A tarde em que a Bienal de Cerveira não discutiu Yanis Varoufakis
A artista visual Danae Stratou, mulher do ministro das Finanças grego Yanis Varoufakis, veio a Portugal apresentar o seu trabalho. Avisou que não falaria de nenhum outro assunto – mas, admitiu, toda a arte é política.
É um país no olho do furacão, a Grécia, portanto não há como evitar – apesar dos avisos prévios de que Danae Stratou não aceitaria falar sobre outro assunto que não o seu trabalho artístico – o cerco de jornalistas no Fórum Cultural de Cerveira à espera de uma declaração (ou, à falta dela, de um acto falhado), sobre o braço-de-ferro actualmente em curso entre o Governo de Alexis Tsipras e a troika, ainda que o assunto da conferência que a trouxe a Portugal (e em que teve como interlocutora a crítica de arte e curadora Fátima Lambert) fosse A produção e a musealização da obra de arte no formato digital.
Na quarta-feira, enfim, foi um assunto que interessou a muita comunicação social portuguesa, do PÚBLICO ao Correio da Manhã, do Expresso à TVI. Diplomaticamente, Danae Stratou, que em parte a opinião pública mundial conhece da polémica sessão fotográfica para a Paris-Match, devolveu a ironia: “Não sou assim uma artista tão importante para toda a gente querer falar comigo”, retorquiu, quando ainda achava viável furtar-se às perguntas. Não podendo vencê-las, acabou por juntar-se a elas, depois da curtíssima visita guiada a VS – Istanbul, uma das instalações (ainda em fase de montagem) com que participará na próxima edição da Bienal de Cerveira, que decorre de 18 de Julho a 19 de Setembro. Repetiu que “preferia não comentar a situação política e económica na Europa” quando, enviesadamente, lhe perguntaram se também encontrava as fracturas e as divisões geopolíticas que lhe interessam enquanto artista (Cut _7 Dividing Lines, a outra instalação que trará a Cerveira, foi fotografada nalgumas das fronteiras mais disputadas e militarizadas do mundo) nesta União Europeia dividida ao meio entre o Norte rico e o Sul endividado e empobrecido.
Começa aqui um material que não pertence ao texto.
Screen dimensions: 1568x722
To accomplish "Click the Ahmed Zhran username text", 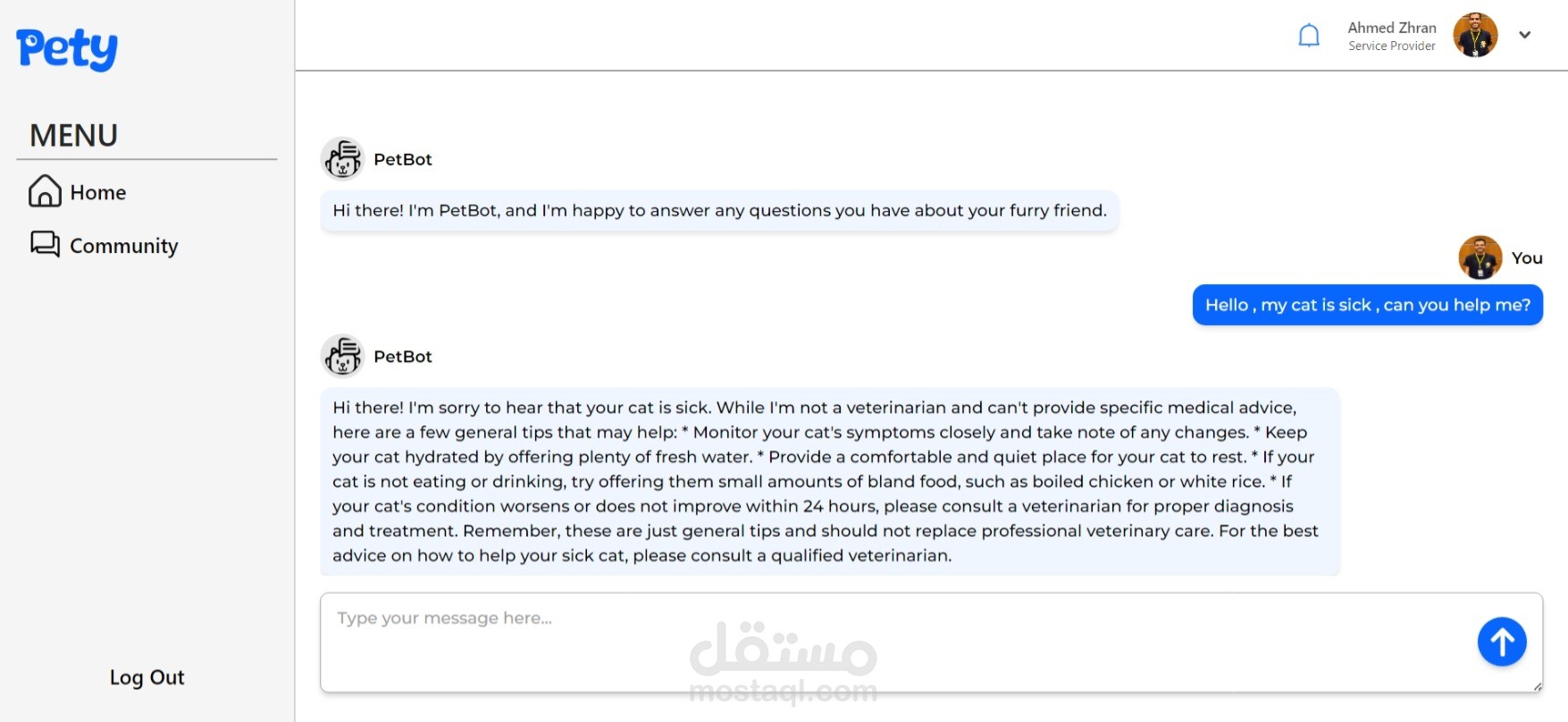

Mas retomou os termos em que tinha colocado a questão no final da conferência, defendendo que “todos os seres humanos” – incluindo os artistas – “são seres políticos” e que no limite toda a arte é “um statement”. Incluindo a land art, movimento que abandonou em direcção a um trabalho mais declaradamente comprometido (e que alguém na plateia considerou também “mais perigoso” do que obras atmosféricas como Desert Breath (1997), que instalou no Sara): “Toda a arte é política – e a land art também pode ser muito política, porque o ambiente e a natureza são questões extremamente fracturantes. Como artista, não tenho só um meio nem só um tópico – reajo à vida e ao que está à minha volta.”
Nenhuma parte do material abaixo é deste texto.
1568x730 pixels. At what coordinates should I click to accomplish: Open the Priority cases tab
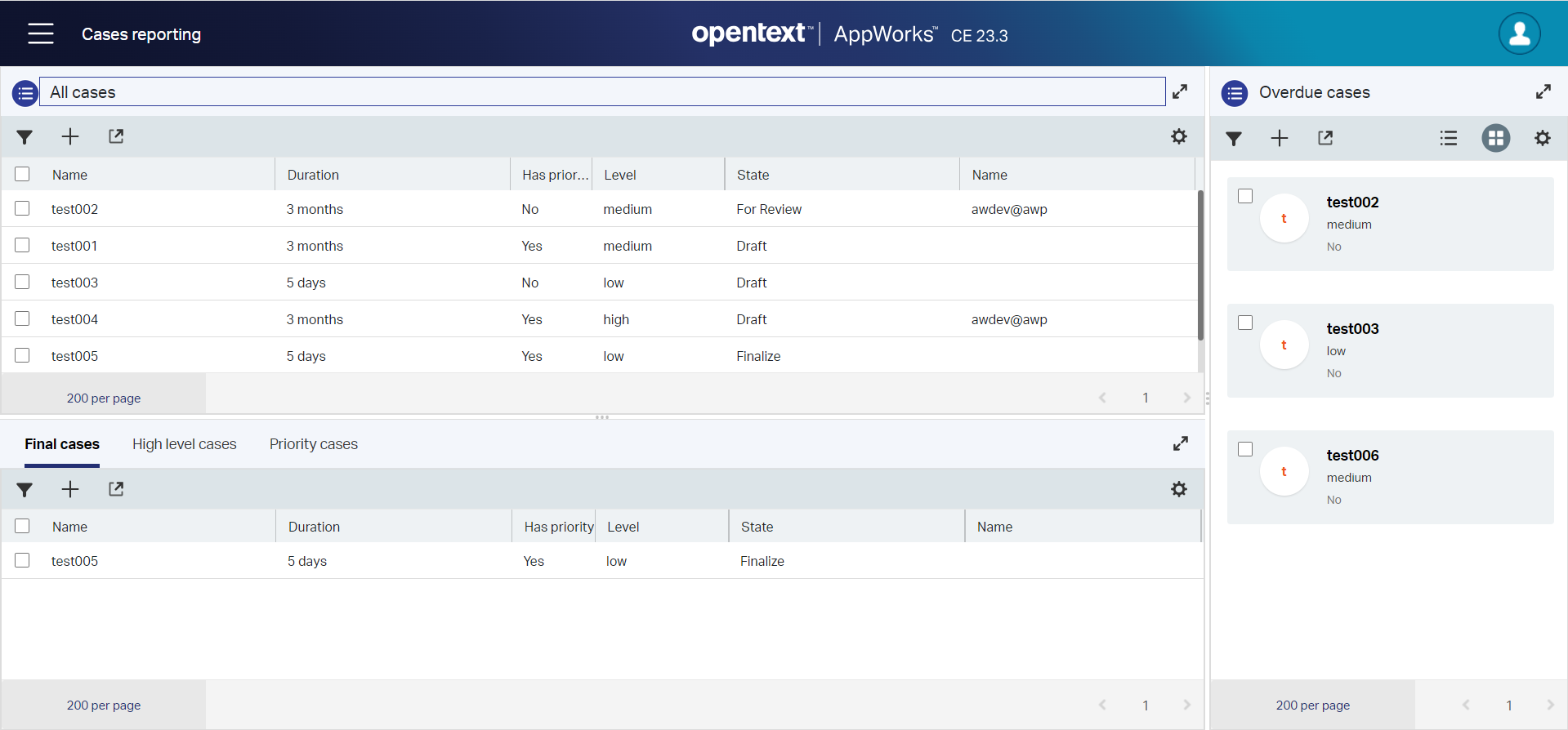pyautogui.click(x=313, y=444)
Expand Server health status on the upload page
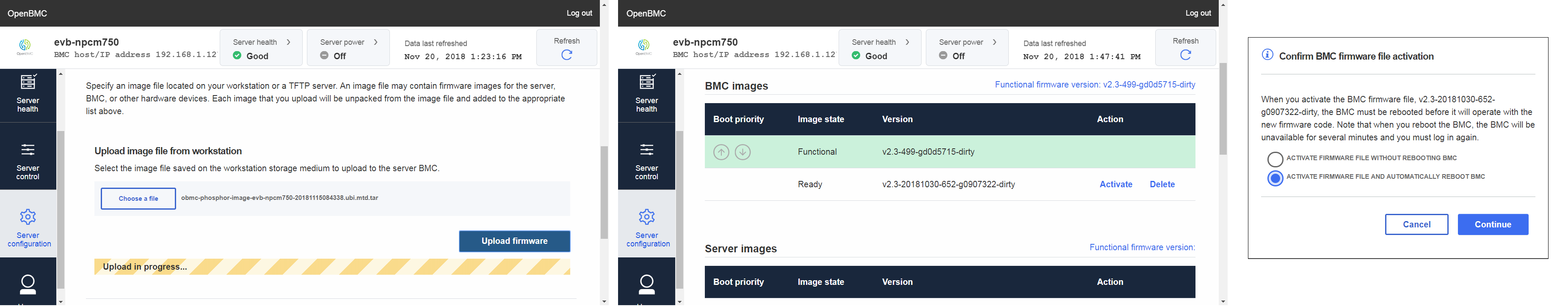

It’s Time to Open the Black Boxes!, de 2012, foi a maneira como reagiu ao desastre financeiro grego, sublinhou quando o PÚBLICO lhe perguntou se como artista sente vontade de trabalhar em cima da crise financeira: “Já o fiz – acho que fui um dos primeiros artistas gregos a abordar a crise. Aliás estava com uma equipa de jornalistas portugueses, do Expresso, quando me apareceu a ideia: foi no dia em que foram encontradas as caixas negras do voo Air France 447, por coincidência também o dia em que foi preso o Julian Assange, do Wikileaks”. As caixas negras, explicou, são o último recurso para perceber as causas de um acidente – e a crise, subentendemos, é o maior acidente da vida pública grega nas últimas décadas. Quando pediu a cidadãos comuns para lhe enviarem as palavras que melhor sintetizassem o que mais temem ou o bem que mais querem ver protegido, apareceram coisas como “amor” ou “casa”. “Mas uma das palavras que apareceu mais vezes foi dignidade, o que eu acho espantoso”, acrescentou, informando que agora que regressou à Grécia (nos últimos anos viveu em Austin, no Texas, onde em 2007 conheceu Varoufakis) pretende retomar o projecto, agora em formato digital. “É uma maneira de dar voz, sem censura, àquilo que sentimos e àquilo que tememos perante esta crise multifacetada”, disse.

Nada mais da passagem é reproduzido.